MotherTalk Blog Tour Book Review: “Interred With Their Bones”

Interred With Their Bones
Jennifer Lee Carrell

The question of “Who wrote all those Shakespeare plays?” has circulated for at least a couple of centuries. I vaguely recall doing a research paper on the topic back in college, well over 20 years ago. It arises because of a belief that what’s known about the person of William Shakespeare – which isn’t very much, other than a fairly humble background and a career as an actor – doesn’t seem to jibe with the wide breadth of knowledge about subjects such as history and court life that whoever wrote the plays attributed to him would seem to require. It’s a question that probably can’t truly be answered, nearly four centuries later, but it’s a fascinating riddle. For Shakespearean scholar and theater director Kate Stanley, principal character of Jennifer Lee Carrell’s debut novel, Interred With Their Bones, it comes close to being a deadly one.

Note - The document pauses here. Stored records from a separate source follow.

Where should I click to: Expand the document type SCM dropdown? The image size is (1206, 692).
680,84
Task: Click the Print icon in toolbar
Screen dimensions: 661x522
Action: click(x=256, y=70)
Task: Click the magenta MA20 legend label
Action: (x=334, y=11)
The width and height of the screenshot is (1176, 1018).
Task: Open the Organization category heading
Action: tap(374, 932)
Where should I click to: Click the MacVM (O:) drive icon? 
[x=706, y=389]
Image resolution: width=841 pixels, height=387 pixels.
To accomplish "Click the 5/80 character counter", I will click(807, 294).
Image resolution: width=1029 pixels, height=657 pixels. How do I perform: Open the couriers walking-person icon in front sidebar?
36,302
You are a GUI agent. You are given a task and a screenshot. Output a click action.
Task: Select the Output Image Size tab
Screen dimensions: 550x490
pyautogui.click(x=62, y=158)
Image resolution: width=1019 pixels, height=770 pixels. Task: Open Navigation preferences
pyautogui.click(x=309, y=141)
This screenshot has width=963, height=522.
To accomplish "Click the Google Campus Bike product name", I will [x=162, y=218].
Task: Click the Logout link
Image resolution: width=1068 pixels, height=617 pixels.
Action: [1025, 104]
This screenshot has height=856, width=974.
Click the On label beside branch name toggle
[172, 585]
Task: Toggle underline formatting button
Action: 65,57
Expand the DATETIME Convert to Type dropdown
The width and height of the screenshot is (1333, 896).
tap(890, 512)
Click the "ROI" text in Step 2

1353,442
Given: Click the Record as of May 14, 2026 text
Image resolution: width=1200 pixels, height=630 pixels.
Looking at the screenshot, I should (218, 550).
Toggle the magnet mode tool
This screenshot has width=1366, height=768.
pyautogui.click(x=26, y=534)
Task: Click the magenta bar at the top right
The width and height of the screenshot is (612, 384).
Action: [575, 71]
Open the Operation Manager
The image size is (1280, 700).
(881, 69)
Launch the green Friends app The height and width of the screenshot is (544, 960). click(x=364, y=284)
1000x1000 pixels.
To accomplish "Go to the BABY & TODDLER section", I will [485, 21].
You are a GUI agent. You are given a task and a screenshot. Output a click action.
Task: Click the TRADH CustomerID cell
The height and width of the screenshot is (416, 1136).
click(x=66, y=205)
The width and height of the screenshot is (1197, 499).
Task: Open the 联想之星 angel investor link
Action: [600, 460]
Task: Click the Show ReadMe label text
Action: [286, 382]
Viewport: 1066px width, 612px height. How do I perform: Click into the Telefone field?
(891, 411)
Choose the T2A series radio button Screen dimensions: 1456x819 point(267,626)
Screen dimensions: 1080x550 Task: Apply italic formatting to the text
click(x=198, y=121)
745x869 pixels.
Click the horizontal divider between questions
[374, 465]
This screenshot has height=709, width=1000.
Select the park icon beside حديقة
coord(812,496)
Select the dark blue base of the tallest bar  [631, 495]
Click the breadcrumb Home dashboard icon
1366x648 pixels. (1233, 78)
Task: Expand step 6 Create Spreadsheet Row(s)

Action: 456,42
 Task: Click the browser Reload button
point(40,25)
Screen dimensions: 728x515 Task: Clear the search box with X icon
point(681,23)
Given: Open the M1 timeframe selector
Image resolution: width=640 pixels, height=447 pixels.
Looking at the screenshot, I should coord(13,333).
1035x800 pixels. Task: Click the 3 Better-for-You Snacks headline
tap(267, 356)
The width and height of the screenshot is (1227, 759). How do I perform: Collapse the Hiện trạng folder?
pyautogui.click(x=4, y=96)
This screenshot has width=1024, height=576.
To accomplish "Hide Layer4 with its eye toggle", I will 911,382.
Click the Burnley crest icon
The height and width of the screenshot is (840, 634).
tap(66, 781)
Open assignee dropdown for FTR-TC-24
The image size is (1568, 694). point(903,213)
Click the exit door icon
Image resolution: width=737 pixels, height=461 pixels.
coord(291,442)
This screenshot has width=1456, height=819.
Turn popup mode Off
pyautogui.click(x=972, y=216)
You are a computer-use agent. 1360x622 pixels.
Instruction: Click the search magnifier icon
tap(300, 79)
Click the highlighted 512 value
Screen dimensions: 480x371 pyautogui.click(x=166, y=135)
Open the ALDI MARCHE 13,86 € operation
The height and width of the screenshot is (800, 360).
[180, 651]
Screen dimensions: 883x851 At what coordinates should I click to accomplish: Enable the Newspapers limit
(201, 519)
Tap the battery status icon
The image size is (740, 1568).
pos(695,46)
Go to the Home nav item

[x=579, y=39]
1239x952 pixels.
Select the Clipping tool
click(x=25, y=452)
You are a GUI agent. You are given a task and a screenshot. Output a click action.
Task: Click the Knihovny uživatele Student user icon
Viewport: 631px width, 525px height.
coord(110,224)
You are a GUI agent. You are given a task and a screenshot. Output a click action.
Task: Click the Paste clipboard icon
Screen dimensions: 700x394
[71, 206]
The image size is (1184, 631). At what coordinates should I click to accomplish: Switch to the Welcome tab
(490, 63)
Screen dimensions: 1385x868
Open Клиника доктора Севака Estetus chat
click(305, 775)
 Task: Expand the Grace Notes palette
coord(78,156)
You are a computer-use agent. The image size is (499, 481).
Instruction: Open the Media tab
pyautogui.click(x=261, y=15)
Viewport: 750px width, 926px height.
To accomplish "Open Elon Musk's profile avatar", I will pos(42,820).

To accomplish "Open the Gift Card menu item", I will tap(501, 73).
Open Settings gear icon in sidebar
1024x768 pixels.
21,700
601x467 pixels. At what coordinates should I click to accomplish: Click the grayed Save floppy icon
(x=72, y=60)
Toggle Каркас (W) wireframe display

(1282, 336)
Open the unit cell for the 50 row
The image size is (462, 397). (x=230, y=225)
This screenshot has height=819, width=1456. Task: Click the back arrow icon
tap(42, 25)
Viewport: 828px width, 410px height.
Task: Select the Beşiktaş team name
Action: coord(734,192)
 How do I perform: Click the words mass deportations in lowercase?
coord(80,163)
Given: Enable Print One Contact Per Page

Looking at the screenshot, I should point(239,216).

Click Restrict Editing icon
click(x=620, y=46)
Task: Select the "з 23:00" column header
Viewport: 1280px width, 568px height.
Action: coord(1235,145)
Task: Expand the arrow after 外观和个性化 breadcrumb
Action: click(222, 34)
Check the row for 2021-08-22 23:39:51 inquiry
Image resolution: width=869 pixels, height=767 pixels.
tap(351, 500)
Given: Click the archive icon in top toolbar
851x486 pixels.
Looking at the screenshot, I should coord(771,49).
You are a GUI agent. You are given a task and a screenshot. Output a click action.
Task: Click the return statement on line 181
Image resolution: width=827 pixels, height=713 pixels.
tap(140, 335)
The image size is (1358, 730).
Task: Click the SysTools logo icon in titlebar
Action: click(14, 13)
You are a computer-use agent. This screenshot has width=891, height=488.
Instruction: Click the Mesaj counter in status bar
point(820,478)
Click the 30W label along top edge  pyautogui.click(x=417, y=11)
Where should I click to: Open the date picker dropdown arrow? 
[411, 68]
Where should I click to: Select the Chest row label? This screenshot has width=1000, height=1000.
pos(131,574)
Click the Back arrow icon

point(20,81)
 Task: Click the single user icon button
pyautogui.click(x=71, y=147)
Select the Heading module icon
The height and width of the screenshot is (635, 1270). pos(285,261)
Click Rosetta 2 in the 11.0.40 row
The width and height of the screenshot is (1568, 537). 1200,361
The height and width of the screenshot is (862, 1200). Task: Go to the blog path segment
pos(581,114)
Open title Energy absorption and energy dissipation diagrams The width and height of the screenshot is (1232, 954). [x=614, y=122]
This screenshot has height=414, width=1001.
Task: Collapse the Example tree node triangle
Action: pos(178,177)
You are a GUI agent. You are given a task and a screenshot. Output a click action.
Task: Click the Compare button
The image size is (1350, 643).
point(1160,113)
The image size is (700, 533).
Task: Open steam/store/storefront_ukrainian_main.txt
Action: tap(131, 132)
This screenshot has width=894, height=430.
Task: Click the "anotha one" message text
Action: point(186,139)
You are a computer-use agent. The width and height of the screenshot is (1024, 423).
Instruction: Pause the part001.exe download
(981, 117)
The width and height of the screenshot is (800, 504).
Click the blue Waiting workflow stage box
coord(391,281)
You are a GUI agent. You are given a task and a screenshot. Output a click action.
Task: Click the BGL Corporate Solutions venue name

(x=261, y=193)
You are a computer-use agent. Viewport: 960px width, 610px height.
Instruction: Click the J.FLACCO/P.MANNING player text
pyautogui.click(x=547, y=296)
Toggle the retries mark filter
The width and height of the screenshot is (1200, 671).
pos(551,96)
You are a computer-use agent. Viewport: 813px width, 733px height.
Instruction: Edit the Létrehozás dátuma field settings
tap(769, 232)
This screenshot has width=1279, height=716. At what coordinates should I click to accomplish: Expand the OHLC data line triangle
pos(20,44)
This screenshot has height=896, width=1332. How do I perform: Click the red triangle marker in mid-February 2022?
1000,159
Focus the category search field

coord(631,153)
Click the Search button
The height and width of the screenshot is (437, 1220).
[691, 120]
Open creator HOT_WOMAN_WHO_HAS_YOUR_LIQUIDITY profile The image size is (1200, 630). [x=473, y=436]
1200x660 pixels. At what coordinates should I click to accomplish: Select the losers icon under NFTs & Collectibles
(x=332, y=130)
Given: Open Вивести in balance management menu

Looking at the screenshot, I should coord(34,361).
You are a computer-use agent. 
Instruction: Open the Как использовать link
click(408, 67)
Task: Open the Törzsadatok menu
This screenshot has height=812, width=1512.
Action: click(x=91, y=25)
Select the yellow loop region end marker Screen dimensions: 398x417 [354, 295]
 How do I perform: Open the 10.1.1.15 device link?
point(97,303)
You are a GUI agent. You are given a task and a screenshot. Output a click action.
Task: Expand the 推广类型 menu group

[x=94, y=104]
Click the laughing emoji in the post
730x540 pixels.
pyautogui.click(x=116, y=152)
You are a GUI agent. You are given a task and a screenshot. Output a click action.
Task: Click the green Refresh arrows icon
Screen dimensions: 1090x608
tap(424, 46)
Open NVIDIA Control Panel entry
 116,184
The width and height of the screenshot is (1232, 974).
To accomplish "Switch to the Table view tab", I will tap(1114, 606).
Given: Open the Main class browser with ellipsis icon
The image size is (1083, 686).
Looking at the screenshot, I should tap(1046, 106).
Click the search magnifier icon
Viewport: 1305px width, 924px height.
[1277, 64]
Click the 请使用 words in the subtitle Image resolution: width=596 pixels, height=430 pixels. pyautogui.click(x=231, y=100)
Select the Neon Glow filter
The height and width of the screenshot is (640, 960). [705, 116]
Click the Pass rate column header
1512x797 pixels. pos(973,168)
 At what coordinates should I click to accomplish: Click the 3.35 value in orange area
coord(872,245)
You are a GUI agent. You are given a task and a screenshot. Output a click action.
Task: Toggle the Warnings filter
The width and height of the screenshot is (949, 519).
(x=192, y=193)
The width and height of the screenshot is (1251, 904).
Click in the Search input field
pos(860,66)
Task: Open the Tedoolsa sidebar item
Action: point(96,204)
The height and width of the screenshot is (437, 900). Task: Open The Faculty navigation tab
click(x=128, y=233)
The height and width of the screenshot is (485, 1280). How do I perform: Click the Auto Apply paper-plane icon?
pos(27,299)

The novel shares certain elements with a very popular thriller of the last few years – a search for a lost object, an attempt to unravel a conspiracy, and dodging adversaries who want the main character stopped by any means necessary – but I don’t think that comparisons would be fair to Interred With Their Bones. The controversial mystery at its heart is less wide-ranging and shocking, for one thing; but more importantly, it’s just a much better book. The necessary expository scenes don’t bring the narrative to a screeching halt, for one thing. It’s well-written as well as well-plotted, and Carrell, a Shakespearean scholar herself, knows her subject as she blends fact and speculation. The story is suspenseful from the very start – in the way that makes you force yourself to take reading breaks and catch your breath sometimes – with twists and turns that will keep you guessing about characters’ motives as well as what will befall them next, anxious about who will be next to meet a grisly Shakespearean end (it’s not just a lost-item mystery and a conspiracy mystery, it’s also a murder mystery), and will sometimes send you back to re-read sections. And it’s smart, but not intimidating. Some familiarity with Shakespeare, and Elizabethan history, isn’t necessary to enjoy it, but might help a reader appreciate it more.

I enjoy a good plot-driven novel, but it takes characters to really draw me in, and Carrell’s choice to make Kate a first-person narrator is a good one, in my opinion. It increases the sense of urgency and mystery as we’re right there with her the whole time. There are still things I’d like to know about her, and I hope Carrell will re-visit her in a future novel, since I’m quite sure I’ll be up for reading it.

In addition to that very popular thriller, I’ve read some comparisons of Interred With Their Bones to Elizabeth Kostova’s The Historian. I can see where those comparisons might be made, since both are intelligent mysteries with similar basic plot points, but since I’ve been stalled on The Historian for several months now, I’d have to give the edge to Carrell over Kostova. (I am feeling a little more of a pull to go give The Historian another chance and go back and finish it soon, though.)

Visit MotherTalk for more reviews of this book.

Rating: 4.25/5

And for some more background and plot summary, check out this post from September 14 on the Amazon.com Bookstore Blog:

That abrupt sound you heard this past Monday was the heads of all the publicists at Dutton/Penguin exploding as they browsed the Internet and learned, as reported here, that a “Declaration of Reasonable Doubt” renouncing Shakespeare as the author of his own plays had been filed by the former artistic director of the Globe Theater, Mark Rylance, and British actor Derek Jacobi.


Why did all of their heads explode en masse? Because in a colossal coincidence of, yes, mind-blowing proportions, Dutton has launched a harrowing, pulse-pounding who-dun-them-Shakespeare-plays thriller this month: Jennifer Lee Carrell’s Interred with Their Bones (rights sold at the Frankfurt Book Fair to over 20 countries). In the novel, the Globe Theater is burned down and director Katharine Stanley must go on the run, her life in possible danger. In a cat-and-mouse double-hunt–unknown assassins for Stanley, Stanley for the truth about Shakespeare–author Carrell offers up a lost manuscript, a series of theories about Shakespeare’s true identity, and enough plot reversals to make a pro tennis umpire go cross-eyed.


How’s this for a bends-inducing novel itinerary: London, Boston, Utah, Arizona, Washington D.C., and back to England. In Interred With Their Bones, a Shakespeare conference where scholars argue about the Bard’s identity can be as exciting and deadly as an encounter in an old mine in Arizona. (Sure, some of it is manipulative, but it’s all so interesting you’re happy to just go along for the ride.)


Who was Shakespeare, really? Was there really a lost manuscript that could prove his identity beyond a reasonable doubt? If you want one set of answers, you’ll have to read the novel. Carrell, who has directed the Bard at Harvard, knows her plays and her Shakespeare, so you’ll have fun learning about the controversy even as you wonder how her heroine’s possibly going to get out of her current jam.


Somehow, I think it’s possible the guys who filed their “Reasonable Doubt” are reading the book right now.